L’espace est donc une représentation associée, dans laquelle sont contenus d’une part les lieux (die Orte) comme éléments d’espace et d’autre part l’étendue. Les lieux (ou endroits affectés) comme éléments d’espace sont donnés par la rétine. L’excitation lumineuse, en agissant sur elle, ne produit pas seulement la représentation de lumière, mais aussi de lieu. Lieu et couleur sont indissolublement liés l’un à l’autre ; ce sont des fonctions psychiques d’un seul et même filet nerveux. La représentation de lieu et de couleur d’une part, comme celle d’étendue d’autre part nous sont données par des propriétés spécifiques des nerfs ; chacun en soi dépend originairement de cette propriété, quoique toutes deux réunies nous donnent pour la première fois la représentation de l’espace.

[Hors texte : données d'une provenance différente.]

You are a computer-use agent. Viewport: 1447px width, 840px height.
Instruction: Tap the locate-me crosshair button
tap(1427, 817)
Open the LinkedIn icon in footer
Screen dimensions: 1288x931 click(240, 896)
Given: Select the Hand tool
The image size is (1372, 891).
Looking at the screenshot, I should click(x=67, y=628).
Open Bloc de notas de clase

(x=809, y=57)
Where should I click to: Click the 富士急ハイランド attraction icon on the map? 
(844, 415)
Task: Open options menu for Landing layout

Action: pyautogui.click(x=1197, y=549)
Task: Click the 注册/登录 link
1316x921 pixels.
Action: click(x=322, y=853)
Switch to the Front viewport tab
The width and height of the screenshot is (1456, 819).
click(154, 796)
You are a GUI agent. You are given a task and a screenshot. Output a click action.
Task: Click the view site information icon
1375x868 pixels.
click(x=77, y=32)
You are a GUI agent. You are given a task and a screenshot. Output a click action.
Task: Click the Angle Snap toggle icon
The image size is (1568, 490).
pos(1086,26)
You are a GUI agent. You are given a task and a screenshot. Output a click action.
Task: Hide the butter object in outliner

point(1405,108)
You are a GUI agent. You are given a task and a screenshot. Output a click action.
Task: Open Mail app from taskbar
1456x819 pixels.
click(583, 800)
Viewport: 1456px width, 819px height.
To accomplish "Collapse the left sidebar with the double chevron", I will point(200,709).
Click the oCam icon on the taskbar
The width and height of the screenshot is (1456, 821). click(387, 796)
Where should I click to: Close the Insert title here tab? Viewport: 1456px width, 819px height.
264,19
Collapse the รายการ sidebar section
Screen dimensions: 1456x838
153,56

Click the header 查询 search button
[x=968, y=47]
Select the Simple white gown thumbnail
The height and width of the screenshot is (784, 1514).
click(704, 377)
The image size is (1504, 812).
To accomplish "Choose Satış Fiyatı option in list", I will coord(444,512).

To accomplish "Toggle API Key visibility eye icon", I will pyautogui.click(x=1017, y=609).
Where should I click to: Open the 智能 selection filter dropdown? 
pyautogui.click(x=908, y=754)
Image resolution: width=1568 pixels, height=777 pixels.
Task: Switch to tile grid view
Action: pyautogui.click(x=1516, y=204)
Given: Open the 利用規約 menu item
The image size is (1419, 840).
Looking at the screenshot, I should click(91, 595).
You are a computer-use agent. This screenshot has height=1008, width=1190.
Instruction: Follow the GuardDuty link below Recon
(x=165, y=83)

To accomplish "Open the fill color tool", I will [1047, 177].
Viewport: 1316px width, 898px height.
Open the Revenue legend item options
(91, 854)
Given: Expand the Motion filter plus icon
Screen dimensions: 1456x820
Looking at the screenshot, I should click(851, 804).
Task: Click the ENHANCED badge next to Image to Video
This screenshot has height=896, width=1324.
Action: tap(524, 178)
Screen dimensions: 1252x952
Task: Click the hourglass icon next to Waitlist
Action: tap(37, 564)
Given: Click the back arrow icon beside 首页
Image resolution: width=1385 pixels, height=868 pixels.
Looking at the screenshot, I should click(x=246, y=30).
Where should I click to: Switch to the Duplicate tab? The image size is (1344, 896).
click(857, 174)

Le lecteur aura sans doute remarqué que la thèse soutenue par l’anatomiste viennois offre beaucoup d’analogie avec d’autres doctrines émises en Angleterre ou en Allemagne ; mais il semble y être arrivé d’une manière indépendante ; car il avoue (p. 49, note) être peu versé dans l’histoire de la psychologie, et il ne paraît connaître les Anglais que par le livre de Stumpf. Il a, en tout cas, groupé à l’appui de sa thèse un grand nombre de détails qui, à ma connaissance, ne sont nulle part ailleurs.

Th. Ribot.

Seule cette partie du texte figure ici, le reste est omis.